Within a day, a Marine spokesperson told military-news outlet Task & Purpose that Mercurio was under investigation. The publication had uncovered further racist and antisemitic material on Mercurio’s Facebook page: a cartoon from neo-Nazi site The Daily Stormer, accusations that Trump had betrayed the U.S. for Israel’s sake, and comparison of anti–police brutality protesters to “wild animals.” According to Marine spokesman Captain Joe Butterfield, the investigation would be thorough. “We are serious about holding ourselves accountable,” he said.
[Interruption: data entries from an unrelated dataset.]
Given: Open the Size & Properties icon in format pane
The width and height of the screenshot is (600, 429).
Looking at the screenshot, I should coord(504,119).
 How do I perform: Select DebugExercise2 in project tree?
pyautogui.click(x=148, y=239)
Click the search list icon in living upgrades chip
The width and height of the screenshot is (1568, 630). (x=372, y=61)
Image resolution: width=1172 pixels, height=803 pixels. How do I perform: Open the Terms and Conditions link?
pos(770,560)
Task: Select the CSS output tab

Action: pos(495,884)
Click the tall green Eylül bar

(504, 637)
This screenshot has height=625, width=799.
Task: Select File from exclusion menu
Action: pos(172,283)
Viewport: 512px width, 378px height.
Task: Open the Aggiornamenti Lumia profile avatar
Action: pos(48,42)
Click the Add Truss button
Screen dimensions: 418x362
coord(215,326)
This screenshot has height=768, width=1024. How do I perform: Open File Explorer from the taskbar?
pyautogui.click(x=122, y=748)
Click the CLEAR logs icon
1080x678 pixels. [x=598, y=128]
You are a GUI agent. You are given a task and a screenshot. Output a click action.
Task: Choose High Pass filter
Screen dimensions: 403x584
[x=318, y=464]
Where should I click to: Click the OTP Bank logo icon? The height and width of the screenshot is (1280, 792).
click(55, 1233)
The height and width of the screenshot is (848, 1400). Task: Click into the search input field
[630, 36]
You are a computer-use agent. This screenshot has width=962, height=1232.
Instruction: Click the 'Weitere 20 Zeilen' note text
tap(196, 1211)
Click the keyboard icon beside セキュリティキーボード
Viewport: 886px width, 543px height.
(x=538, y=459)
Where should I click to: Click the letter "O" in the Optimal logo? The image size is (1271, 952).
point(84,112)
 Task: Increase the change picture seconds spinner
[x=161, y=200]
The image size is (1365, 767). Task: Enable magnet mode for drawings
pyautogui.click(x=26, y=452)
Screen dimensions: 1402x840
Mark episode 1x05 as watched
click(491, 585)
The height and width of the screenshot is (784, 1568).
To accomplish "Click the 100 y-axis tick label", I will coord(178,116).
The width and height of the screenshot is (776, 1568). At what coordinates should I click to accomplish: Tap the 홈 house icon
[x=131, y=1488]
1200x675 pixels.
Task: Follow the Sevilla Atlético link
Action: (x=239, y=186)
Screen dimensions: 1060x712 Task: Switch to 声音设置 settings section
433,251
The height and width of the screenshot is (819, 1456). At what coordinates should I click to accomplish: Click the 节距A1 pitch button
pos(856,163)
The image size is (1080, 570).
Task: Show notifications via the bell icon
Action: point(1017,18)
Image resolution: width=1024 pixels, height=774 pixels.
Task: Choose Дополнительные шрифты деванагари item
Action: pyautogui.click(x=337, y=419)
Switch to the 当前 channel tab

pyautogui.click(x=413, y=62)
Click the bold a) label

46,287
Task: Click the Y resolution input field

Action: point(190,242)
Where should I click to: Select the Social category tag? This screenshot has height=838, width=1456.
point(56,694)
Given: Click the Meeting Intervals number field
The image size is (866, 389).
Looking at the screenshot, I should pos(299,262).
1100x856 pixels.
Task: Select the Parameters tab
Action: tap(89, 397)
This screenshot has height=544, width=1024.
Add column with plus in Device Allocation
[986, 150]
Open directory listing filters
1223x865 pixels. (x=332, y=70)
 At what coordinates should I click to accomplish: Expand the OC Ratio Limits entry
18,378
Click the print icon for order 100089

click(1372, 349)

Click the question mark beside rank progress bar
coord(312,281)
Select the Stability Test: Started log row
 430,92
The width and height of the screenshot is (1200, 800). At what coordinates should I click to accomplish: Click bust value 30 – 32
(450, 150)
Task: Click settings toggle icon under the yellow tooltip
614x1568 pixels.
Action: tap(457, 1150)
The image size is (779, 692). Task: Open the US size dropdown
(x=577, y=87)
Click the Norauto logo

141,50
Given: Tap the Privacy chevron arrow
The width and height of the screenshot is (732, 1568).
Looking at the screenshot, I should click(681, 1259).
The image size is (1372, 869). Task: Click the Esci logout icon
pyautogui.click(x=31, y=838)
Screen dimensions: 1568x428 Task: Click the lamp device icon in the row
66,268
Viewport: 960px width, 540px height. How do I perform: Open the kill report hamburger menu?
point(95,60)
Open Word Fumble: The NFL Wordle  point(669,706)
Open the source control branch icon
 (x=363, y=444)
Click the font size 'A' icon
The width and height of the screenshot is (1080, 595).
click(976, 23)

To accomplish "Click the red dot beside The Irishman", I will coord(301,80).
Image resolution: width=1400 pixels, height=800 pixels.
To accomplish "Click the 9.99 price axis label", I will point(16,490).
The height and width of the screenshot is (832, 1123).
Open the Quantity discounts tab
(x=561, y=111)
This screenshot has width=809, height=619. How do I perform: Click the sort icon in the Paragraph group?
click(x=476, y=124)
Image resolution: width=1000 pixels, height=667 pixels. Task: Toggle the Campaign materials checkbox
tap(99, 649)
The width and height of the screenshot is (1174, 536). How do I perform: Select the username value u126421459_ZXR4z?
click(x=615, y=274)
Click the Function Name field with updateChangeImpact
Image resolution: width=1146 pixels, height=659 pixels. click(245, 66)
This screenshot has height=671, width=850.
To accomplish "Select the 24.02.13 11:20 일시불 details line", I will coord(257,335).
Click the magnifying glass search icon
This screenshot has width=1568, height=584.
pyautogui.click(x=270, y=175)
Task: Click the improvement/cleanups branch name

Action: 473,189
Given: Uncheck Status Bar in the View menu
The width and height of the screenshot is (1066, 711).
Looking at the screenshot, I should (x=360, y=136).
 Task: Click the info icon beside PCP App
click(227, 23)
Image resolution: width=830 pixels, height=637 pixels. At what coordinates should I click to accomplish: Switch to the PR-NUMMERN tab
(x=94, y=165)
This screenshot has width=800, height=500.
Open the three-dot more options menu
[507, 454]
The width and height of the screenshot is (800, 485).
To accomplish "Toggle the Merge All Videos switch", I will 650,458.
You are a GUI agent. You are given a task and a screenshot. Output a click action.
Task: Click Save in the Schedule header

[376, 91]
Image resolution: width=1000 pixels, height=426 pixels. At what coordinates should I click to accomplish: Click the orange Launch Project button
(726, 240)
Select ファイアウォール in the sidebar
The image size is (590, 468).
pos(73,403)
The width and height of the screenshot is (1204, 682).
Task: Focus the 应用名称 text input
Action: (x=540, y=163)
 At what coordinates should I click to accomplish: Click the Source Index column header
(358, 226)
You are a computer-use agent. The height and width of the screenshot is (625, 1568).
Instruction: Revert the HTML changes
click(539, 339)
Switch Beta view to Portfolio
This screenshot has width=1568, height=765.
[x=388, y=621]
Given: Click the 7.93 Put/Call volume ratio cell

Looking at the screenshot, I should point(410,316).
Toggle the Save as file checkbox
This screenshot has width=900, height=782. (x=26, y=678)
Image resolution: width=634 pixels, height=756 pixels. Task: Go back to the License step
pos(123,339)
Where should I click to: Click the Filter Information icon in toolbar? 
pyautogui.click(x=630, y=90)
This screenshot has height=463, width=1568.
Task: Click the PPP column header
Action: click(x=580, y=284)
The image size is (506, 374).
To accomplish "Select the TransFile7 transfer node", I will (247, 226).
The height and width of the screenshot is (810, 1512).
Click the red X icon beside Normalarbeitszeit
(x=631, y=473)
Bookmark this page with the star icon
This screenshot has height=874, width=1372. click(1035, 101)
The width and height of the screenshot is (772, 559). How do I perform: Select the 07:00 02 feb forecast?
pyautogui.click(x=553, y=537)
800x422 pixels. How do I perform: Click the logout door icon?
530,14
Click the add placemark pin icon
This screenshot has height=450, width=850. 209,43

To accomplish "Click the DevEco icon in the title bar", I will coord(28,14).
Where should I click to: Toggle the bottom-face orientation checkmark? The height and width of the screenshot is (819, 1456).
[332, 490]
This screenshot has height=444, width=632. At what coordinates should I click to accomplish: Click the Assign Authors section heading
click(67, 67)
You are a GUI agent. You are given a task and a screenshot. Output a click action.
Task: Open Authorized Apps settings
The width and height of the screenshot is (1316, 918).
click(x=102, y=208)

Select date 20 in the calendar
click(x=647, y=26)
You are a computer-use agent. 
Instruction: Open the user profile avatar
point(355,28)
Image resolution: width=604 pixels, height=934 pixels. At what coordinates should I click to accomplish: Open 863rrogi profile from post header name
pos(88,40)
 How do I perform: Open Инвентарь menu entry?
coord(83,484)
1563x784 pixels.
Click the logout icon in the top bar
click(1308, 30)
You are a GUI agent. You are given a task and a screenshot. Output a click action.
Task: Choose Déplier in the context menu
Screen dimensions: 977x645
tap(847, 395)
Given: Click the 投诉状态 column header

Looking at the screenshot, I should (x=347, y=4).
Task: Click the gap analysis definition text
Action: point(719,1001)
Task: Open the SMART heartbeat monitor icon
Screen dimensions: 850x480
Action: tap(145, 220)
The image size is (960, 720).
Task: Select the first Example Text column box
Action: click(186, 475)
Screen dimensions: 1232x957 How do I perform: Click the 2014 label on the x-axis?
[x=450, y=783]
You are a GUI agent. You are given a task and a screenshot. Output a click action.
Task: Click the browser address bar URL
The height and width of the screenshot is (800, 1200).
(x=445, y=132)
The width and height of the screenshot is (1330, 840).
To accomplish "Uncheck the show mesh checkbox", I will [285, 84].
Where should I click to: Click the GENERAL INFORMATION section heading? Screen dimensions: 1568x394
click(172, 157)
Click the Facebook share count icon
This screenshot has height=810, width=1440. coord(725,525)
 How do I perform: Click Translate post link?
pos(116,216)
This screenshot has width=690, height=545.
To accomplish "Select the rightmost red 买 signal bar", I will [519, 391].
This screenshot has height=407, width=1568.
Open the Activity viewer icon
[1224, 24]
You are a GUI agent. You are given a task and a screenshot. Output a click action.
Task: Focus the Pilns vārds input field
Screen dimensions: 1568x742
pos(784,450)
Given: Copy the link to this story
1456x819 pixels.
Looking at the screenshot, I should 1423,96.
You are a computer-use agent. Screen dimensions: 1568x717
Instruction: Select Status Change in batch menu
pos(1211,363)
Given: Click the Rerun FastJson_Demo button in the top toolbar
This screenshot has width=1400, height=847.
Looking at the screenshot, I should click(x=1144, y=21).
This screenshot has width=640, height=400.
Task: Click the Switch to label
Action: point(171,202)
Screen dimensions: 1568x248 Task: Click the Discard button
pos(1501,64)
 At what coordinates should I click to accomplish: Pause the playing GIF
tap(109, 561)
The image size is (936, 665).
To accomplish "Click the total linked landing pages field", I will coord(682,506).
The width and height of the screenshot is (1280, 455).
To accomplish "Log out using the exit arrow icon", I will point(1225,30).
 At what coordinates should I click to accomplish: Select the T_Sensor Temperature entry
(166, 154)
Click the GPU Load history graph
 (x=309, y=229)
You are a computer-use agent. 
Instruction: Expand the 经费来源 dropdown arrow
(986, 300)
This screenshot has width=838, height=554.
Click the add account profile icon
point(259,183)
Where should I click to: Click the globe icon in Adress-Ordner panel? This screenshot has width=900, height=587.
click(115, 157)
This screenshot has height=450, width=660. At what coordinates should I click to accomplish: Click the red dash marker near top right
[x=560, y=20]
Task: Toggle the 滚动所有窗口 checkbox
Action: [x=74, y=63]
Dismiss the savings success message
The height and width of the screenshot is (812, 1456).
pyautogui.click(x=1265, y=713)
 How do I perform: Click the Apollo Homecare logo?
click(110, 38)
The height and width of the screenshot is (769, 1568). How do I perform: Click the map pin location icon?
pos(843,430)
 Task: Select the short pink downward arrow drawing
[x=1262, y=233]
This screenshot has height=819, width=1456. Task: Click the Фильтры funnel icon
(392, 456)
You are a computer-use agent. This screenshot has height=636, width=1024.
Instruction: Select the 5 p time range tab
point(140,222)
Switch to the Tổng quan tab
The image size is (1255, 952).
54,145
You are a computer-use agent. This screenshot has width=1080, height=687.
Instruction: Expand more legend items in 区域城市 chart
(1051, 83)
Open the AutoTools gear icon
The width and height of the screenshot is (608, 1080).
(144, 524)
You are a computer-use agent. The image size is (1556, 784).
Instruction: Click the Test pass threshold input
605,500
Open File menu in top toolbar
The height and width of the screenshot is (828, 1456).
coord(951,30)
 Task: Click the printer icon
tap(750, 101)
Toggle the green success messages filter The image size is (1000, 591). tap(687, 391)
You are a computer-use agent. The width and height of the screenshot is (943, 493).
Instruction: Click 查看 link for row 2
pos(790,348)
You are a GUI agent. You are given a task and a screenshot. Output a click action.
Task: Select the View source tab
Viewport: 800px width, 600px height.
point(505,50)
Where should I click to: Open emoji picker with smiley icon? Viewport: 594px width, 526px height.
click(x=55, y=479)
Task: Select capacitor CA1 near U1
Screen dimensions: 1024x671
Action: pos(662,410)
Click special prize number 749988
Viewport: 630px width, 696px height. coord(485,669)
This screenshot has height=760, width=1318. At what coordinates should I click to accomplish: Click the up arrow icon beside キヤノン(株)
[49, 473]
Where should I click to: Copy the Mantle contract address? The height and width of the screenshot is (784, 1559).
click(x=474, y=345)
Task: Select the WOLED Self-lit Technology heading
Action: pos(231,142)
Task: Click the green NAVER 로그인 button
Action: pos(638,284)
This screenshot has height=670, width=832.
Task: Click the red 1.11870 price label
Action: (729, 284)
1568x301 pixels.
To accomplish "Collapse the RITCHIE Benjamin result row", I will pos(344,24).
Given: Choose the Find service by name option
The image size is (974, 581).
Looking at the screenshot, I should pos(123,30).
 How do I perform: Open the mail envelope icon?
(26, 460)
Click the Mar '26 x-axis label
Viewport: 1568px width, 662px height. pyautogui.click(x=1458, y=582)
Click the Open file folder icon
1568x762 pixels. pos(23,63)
When I followed up six months later to find out what consequences, if any, had befallen Mercurio, a different Marine spokesperson, Captain Andrew Wood, gave an emphatic response. “There is no place in the Marine Corps for supremacist or extremist activity,” he said. Mercurio had been demoted from lance corporal to private, with unspecified disciplinary action and further administrative action “pending.” When I followed up again to ask if Mercurio was still deployed, and still using military weapons on a daily basis, the response was dismaying: “He remains assigned to that battalion and continues to train in his assigned role as a machine-gunner, but has not been sent for advanced training since being investigated.”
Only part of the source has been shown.